Moreover, Fig. 1 in the attached PDF shows qualitative results. DeiSAM successfully segments objects with high-level reasoning, but neural baselines often failed to identify the correct target object. We will add these results to the final version of the paper.

Most importantly, our primary goal is not to outperform neural baselines across all types of reasoning tasks. Instead, our aim is to demonstrate that neural baselines are insufficient for solving abstract reasoning prompts and to enhance their capabilities by integrating differentiable logic reasoners.

[1] CLEVR: A Diagnostic Dataset for Compositional Language and Elementary Visual Reasoning. CVPR 2017

[2] Object-Centric Learning with Slot Attention. NeurIPS 2020

[3] Learning Differentiable Logic Programs for Abstract Visual Reasoning. Mach. Learn., 2024

最终决定Accept (poster)

2024-09-25

Summary of Review Process:

4 reviews.
Mixed scores 3, 4, 6, 6
Authors submitted rebuttals/responses
3 out of 4 reviewers did not engage in discussion after repeated requests from AC. Only Reviewer YJtK (score 6) engaged in discussion.
The AC has decided that the lack of participation from 3 reviewers should not negatively impact the final recommendation. Therefore the AC will review the questions and responses instead of directly considering the scores of the unresponsive reviewers.

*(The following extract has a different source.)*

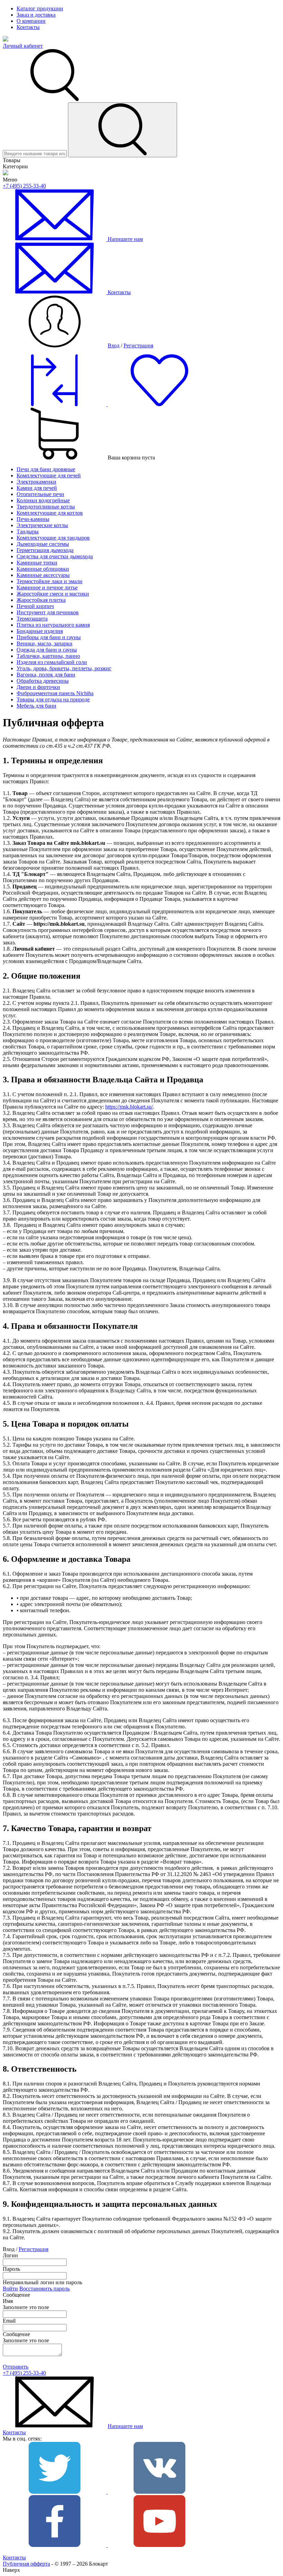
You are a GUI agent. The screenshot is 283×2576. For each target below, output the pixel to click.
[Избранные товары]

Meta Review: There was consensus from all reviewers regarding the novelty of the approach, clarity of writing, and experimental findings of the paper. The following is a summary of questions and rebuttal:

Reviewer 9P1c commented that the motivation was not new and the method used a combination of previous techniques. The AC believes that the response from authors sufficiently addresses this concern.
Reviewer 9P1c suggested previous articles to be mentioned in related work. The authors have agreed to do so.
Reviewer 9P1c asked for additional ablation studies. The authors have added results in the general remark. The AC recommends the authors to add these to the main paper.
Reviewer TxaQ asked the authors to elaborate on some confusing aspects related to the technical approach, illustrations, and some limitations. The authors have responded sufficiently with elaboration/clarification and additional experiments.
Reviewer WXVv asked the authors to comment on the assumptions and dependence on scene graph, provide additional experiments, and elaborate on the rationale and contributions. The authors have responded to each question. The AC recommends the authors to integrate these responses in the main paper.
Reviewer YJtK participated in the discussion and gave a rating of Weak Accept. The reviewer states that some of the points still remain unaddressed.

Overall, the AC's evaluation is that the paper is an interesting work on neuro-symbolic approaches using LLMs to generate logical rules and perform differential reasoning on scene graphs.